The Project overview is enabled on a project stage level. To turn the feature on, administrators navigate to Account > Projects > Project stages. Select each stage for which the overview should be enabled. In the Options section, check Overview, and then click Save. The Project overview will be available via a link in a particular project, or as a report in Reports > Advanced > Projects.
The third enhancement to the Projects module is an addition to the pricing analysis functionality within Projects. In response to customer demand, OpenAir has added a new category - called pass through - that can be used in the pricing analysis report. Pass through dollars are precisely defined as dollars that are incurred on behalf of the client and that are billed at the same amount to the client. So, for instance, if a company planned on incurring $10,000 to buy ten flat panel displays for a client and expected to turn around and charge the client $10,000 for them, they were merely "passed through." In OpenAir, we have reflected this pass through amount on the pricing analysis by displaying it on the pricing analysis view, but not including the dollar amount in any of the margin calculations associated with the analysis, thus reflecting its neutral effect on client revenue and cost.
Employees that have permissions to use the pricing analysis functionality can find the pass through data entry field by navigating to Projects >Projects > select appropriate projects > Pricing > Scenario. Any amount entered in the pass through field will be reflected in the pricing analysis view at Projects >Projects > select appropriate projects > Pricing > Analysis.
2. Reports: Increased number of periods available in Summary reports; new subtotals for Summary reports.
OpenAir Summary reports provide executives and managers a powerful tool for extracting important business data from your account. In the past, users could only view up to 16 time periods—days, weeks or months—on one report. This month, we have increased the number of reporting periods available in summary reports. For instance, if you are reporting on user time entries by day, you can get up to 31 periods, for an entire month’s worth of timesheet information. Bi-weekly periods have been increased to 26, so you can get an entire year’s worth of data in a single report. Monthly reporting periods now extend to 24, so you can get data for 2 full years.

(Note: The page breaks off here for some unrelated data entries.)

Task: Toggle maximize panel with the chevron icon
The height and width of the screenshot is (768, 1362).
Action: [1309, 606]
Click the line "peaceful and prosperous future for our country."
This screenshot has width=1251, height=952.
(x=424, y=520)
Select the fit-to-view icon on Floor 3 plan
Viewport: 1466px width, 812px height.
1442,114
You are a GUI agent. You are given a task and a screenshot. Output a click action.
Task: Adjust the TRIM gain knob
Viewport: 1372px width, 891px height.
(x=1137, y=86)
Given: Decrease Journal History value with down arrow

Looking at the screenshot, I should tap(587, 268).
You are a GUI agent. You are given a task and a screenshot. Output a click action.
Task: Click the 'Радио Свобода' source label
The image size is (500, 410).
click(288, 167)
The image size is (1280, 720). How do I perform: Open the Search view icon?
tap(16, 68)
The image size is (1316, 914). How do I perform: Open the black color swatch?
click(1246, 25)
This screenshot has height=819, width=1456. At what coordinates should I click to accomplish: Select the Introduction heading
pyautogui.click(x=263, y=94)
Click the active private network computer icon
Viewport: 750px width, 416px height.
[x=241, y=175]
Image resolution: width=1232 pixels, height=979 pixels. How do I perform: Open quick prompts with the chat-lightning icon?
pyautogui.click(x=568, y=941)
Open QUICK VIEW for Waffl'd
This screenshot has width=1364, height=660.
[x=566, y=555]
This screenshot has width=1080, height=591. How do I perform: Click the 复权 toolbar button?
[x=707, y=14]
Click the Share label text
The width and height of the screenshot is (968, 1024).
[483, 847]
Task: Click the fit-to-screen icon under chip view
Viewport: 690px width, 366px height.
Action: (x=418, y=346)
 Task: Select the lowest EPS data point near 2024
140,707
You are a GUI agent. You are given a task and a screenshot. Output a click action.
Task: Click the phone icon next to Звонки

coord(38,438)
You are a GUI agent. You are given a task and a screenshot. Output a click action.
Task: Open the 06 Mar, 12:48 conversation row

Summary reports now support subtotals and details for invoices, envelopes and timesheets. For instance, when running an invoices summary report on projects, managers can break the total down by invoice number, and add details to the report, such as invoice date, payments applied, etc. Similarly, when running an Envelope summary report, the total can be broken down by envelope, or a timesheets hours report can be subtotaled by timesheet, and details of each can be included in the report.
3. Schedule requests: Enhanced usability and power.
In July 2002, OpenAir added functionality allowing timekeepers to request schedule changes such as vacation, paid time off, etc. Administrators were given the ability to configure OpenAir to automatically reflect approved changes in user schedules (in the Resources module), in future timesheets (for timekeepers in the Timesheet module), and in project plans (in the Projects module). This month, we have enhanced this functionality, as it pertains to timesheets in three ways. The changes to schedule request functionality enable users to more accurately enter request information and thus provide managers with better data to understand productivity when reporting on timesheet hours.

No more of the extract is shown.